The newspaper continues:

Children as young as five are held down and cut, sometimes with razor blades or broken glass, in a ritual driven by a range of cultural demands, including a desire to demonstrate a girl’s virginity on her wedding night. The practice, which survives mainly in 28 countries in East and West Africa, has been targeted as a fundamental human rights violation in recent years by the United Nations and individual states, including the UK.


The United Kingdom has passed two laws in the last 23 banning this procedure. The World Health organisation estimates that up to 140 million girls and women have been subjected to the procedure and up to three million undergo the procedure every year (most of whom are under 15)

Since the law changed again in 2003 not one person has been prosecuted for either carrying out this act or aiding and abetting it.

The newspaper carries the story of one woman who was mutilated at the age of five. The newspaper quotes her as saying:

When it happened I was five, and I didn’t even know this practice existed. I was taken off with my cousins and other girls that I knew – we thought that we were going to a party. I was reassured because so many people I knew were there. Then the atmosphere changed, and the adult women became more aggressive. They took one of the girls away, and I heard her scream – I was the 20th girl to be taken, so I heard that scream over and over again. I heard them saying ‘No, don’t cut me’, but I didn’t know what they were cutting.

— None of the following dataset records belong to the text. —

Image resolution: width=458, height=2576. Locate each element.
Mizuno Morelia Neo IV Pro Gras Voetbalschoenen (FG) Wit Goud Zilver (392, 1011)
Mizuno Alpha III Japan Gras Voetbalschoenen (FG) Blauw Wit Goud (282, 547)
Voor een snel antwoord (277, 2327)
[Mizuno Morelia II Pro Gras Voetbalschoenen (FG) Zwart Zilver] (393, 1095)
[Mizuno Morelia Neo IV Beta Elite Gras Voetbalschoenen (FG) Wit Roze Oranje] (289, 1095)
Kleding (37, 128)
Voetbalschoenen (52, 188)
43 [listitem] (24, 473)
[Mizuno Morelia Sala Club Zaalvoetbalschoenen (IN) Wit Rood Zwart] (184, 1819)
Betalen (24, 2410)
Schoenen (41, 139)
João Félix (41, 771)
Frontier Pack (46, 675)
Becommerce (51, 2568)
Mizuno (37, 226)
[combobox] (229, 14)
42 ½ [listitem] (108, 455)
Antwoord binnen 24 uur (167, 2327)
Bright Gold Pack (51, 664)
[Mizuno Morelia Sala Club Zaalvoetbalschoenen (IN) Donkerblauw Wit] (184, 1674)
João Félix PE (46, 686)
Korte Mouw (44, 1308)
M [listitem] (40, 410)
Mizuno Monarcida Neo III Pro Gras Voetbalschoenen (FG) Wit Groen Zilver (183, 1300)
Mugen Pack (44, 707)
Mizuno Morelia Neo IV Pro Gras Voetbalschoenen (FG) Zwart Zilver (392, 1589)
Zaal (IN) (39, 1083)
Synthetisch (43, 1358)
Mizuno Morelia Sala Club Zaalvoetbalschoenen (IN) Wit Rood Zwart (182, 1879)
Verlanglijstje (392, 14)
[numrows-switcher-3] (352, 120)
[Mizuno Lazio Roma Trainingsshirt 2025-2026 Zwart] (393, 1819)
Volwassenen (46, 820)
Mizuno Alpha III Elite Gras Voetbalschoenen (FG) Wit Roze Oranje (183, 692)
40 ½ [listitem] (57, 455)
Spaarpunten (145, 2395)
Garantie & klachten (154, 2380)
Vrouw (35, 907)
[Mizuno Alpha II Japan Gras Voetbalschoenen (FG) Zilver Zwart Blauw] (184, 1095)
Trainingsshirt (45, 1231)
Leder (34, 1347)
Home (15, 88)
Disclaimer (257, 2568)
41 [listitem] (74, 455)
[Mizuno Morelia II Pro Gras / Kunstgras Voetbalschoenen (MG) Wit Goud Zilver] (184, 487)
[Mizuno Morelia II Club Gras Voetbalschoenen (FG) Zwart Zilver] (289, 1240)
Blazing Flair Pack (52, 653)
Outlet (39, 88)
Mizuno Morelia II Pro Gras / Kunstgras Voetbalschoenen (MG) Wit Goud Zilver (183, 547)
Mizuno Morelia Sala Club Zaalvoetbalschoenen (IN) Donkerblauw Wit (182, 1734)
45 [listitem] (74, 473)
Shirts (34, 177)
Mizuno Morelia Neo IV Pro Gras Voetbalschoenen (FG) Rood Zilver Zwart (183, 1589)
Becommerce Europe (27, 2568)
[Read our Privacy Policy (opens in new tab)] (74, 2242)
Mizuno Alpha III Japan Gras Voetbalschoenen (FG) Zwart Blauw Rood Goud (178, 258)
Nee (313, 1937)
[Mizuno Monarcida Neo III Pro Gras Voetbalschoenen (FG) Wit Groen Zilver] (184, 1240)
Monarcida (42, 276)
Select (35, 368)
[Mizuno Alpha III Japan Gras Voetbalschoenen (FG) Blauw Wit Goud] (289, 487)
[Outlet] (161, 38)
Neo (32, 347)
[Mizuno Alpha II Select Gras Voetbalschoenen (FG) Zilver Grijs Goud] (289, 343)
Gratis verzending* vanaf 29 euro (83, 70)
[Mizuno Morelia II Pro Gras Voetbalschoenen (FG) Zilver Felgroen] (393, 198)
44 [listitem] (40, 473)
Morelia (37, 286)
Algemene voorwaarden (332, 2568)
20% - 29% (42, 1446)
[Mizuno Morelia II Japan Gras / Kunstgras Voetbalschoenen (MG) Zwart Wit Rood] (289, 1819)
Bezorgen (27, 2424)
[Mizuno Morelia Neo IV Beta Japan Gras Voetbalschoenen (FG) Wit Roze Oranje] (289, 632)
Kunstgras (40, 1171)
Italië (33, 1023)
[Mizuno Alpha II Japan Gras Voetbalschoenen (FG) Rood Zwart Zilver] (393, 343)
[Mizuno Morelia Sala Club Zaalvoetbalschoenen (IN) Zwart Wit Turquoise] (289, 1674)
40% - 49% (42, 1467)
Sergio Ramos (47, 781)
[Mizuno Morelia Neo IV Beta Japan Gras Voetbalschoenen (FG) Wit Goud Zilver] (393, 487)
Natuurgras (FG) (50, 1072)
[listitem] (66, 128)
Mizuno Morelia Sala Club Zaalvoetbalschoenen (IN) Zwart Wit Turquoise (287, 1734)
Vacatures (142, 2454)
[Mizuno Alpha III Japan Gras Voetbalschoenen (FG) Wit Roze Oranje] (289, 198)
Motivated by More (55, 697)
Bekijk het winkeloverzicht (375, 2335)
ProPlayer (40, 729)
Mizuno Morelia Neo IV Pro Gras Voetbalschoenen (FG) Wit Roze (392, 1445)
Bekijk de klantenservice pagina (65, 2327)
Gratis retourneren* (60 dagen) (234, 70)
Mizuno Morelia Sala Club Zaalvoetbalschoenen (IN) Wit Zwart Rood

Then it was my turn. I didn’t know what was happening, but it hurt so much I thought that I was going to die. They must have used a knife but I couldn’t see it. It felt like having all of your nails ripped off at the same moment. There was no anaesthetic. Physically, it took a long time for me to heal. Every day when I have a shower I am reminded of the fact that I have been mutilated.

This cultural practice is absolutely abhorrent and it angers me to think that to date the UK authorities have done nothing other than pass a couple of laws banning the practice to actively protect young girls and women in this country from being subjected to this practice both inside and outside of the UK.

Hopefully this pro-active stance will yield some results and people will be prosecuted to demonstrate to those who commit this act that it is abhorrent, repugnant and that the UK authorities will not stand for such assaults taking place.